Written problem: Could you copy the stretch from the line containing "You are a GUI" through the end of the items, swapping "GUI agent" for "interface agent" and leaving everything else unchanged? Leave the pictures out of your answer.

··········

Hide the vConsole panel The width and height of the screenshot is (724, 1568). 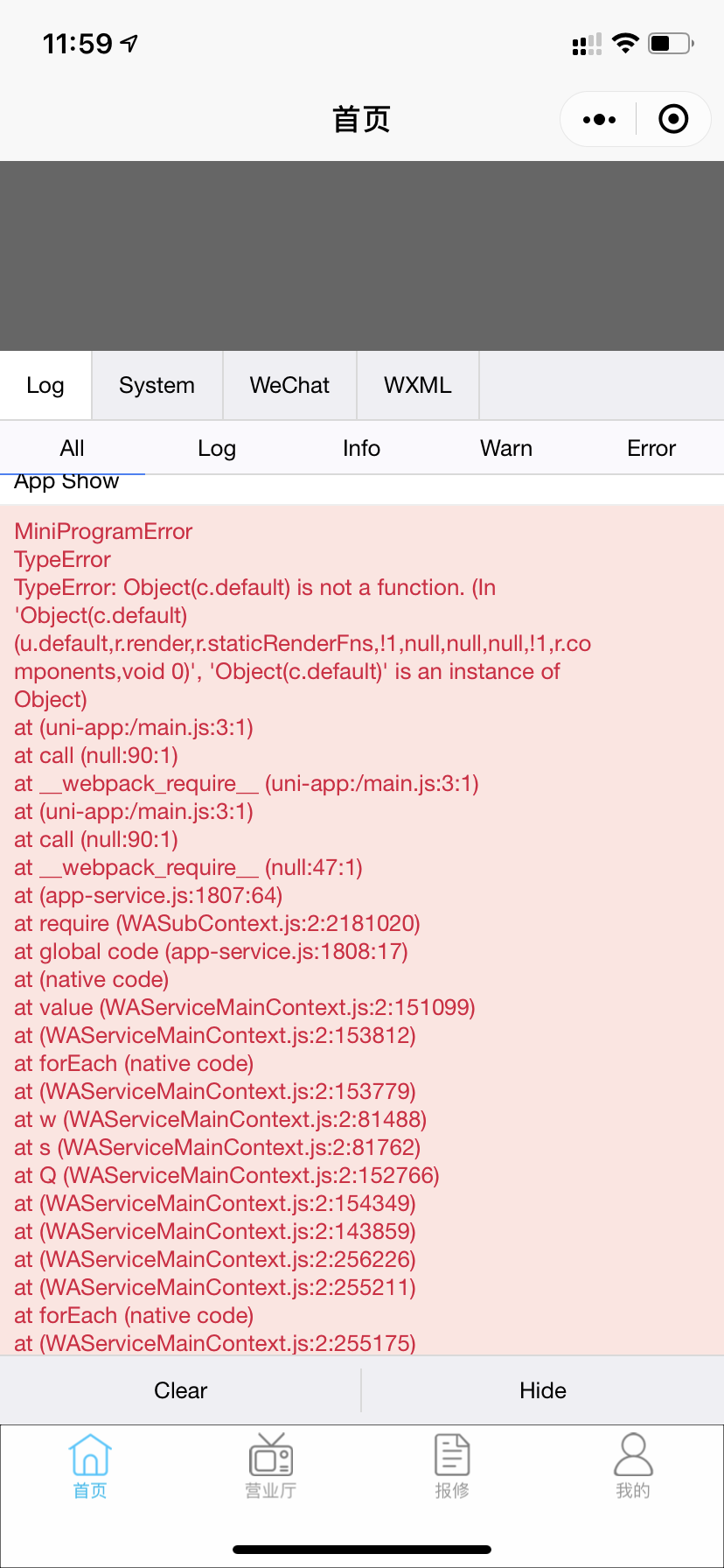[543, 1390]
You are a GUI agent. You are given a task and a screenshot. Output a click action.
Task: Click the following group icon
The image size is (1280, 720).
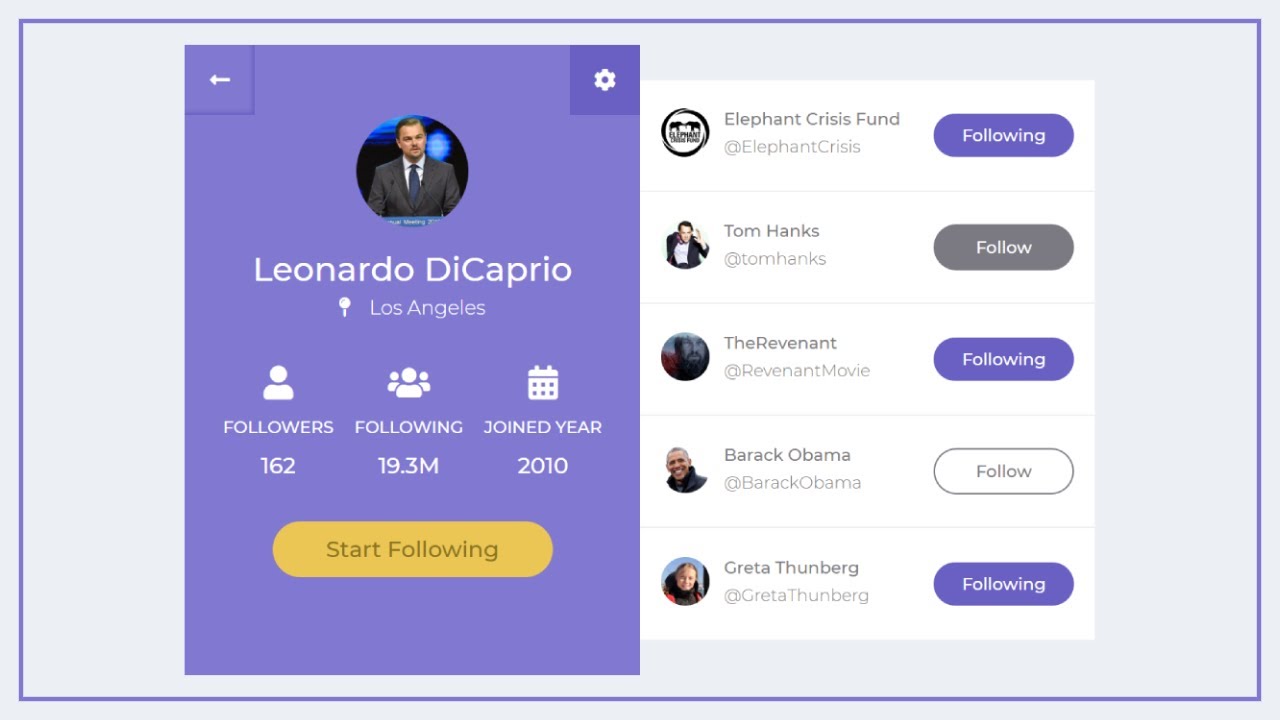tap(408, 383)
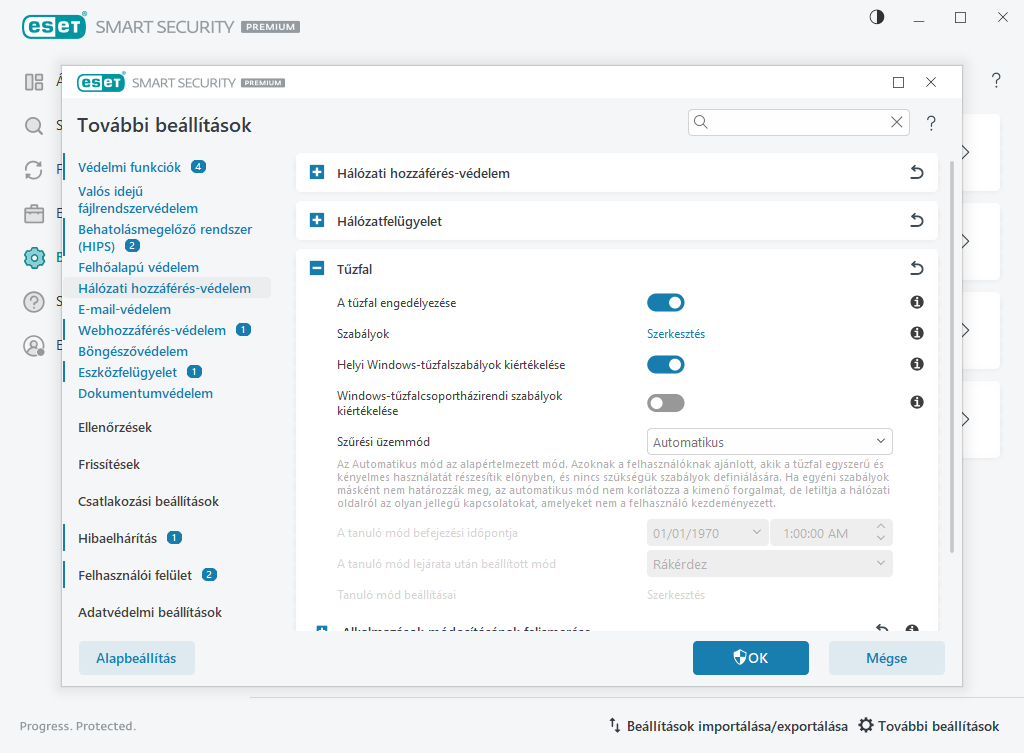Clear the search field with X icon
The height and width of the screenshot is (753, 1024).
click(x=897, y=122)
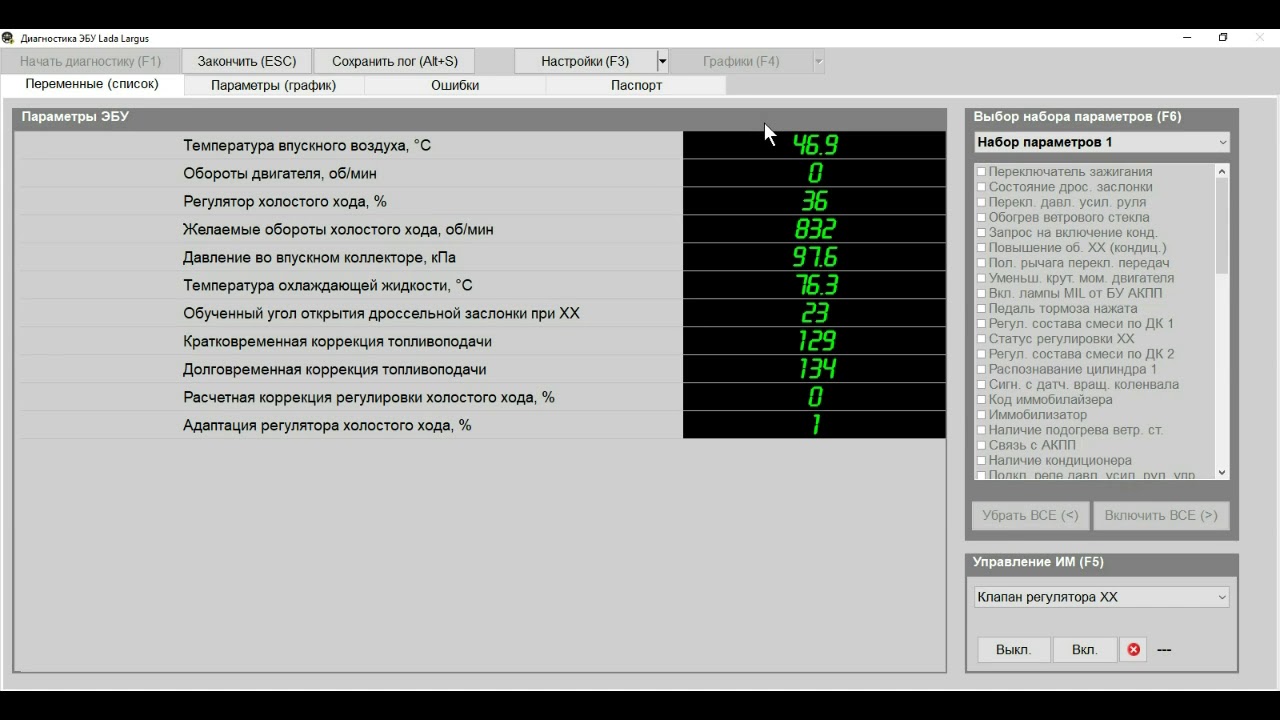Minimize the diagnostics window
Viewport: 1280px width, 720px height.
click(x=1187, y=38)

··········

In response:
You are a interface agent. You are given a task and a screenshot. Output a click action.
Task: Click the following group icon
The image size is (1280, 720).
tap(408, 383)
Clear the search field with X icon
The height and width of the screenshot is (753, 1024).
click(x=897, y=122)
Minimize the diagnostics window
Viewport: 1280px width, 720px height.
click(x=1187, y=38)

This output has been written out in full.